You are using Javascript in the browser, which is single threaded, so you have no choice there. You also have to fetch the next page with the URL supplied in the previous call because there's a transaction for the fetches kept on the server in order to keep track of where you're up to After testing calling the reportable API for getting artifact data that is within a specified module, looks like the maximum page size for our server is set to 1000. Since I now know what the maximum page size is, was going to use multiple threads to request pages simultaneously in the backend logic since based on that I could technically construct API requests to get different pages. When a request returns 0 results then that would indicate that there is no data for that page.
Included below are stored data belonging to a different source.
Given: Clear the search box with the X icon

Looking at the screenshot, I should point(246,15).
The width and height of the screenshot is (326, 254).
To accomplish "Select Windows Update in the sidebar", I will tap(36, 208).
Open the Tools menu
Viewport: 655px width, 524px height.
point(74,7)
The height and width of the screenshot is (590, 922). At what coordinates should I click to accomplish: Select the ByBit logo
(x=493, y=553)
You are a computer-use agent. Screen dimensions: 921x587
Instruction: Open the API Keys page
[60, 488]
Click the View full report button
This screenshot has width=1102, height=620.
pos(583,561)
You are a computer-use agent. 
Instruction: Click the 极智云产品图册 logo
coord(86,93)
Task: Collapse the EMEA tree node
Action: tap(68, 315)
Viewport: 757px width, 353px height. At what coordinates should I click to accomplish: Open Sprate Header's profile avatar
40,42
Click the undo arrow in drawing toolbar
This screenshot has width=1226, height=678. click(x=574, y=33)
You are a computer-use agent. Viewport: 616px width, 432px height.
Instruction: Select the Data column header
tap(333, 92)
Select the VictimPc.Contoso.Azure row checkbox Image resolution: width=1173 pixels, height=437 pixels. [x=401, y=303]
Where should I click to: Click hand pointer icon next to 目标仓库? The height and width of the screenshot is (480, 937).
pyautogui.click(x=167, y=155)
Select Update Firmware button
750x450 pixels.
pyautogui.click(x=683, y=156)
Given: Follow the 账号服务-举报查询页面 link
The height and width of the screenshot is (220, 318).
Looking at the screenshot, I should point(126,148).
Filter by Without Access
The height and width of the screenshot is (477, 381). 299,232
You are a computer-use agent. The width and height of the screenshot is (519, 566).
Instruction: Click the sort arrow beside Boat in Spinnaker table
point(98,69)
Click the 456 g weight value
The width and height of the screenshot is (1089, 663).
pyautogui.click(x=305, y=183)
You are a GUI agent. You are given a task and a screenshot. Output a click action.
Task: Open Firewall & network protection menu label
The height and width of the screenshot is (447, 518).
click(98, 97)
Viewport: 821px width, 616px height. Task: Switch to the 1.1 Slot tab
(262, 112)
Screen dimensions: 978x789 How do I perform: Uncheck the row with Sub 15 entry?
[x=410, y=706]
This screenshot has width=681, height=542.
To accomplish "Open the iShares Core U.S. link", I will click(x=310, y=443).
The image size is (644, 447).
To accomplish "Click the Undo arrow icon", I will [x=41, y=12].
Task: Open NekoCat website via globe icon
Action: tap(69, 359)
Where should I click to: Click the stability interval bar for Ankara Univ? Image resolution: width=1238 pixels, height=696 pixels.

The caveat with this approach is that if the maximum page size ever changes to another value other than 1000, then it would be very error prone so I see why you mentioned just using the URL supplied in the previous call. The problem is that our modules have thousands of artifacts, so doing it that way sequentially takes a few minutes. Do you know if the "maximum page size" for API call could potentially change in the future, or is it a safe assumption to assume that the maximum page size will remain the same? Is that a configuration setting that we can configure to never change? 1
It will absolutely change and can be tuned on the server, so you cannot rely on it. Also if you're doing this in a browser with JavaScript, then it's going to be single threaded anyway.
The best approach is to do what DNG does itself, and displays the first page of info, then lazy fetches as the user scrolls back and forth.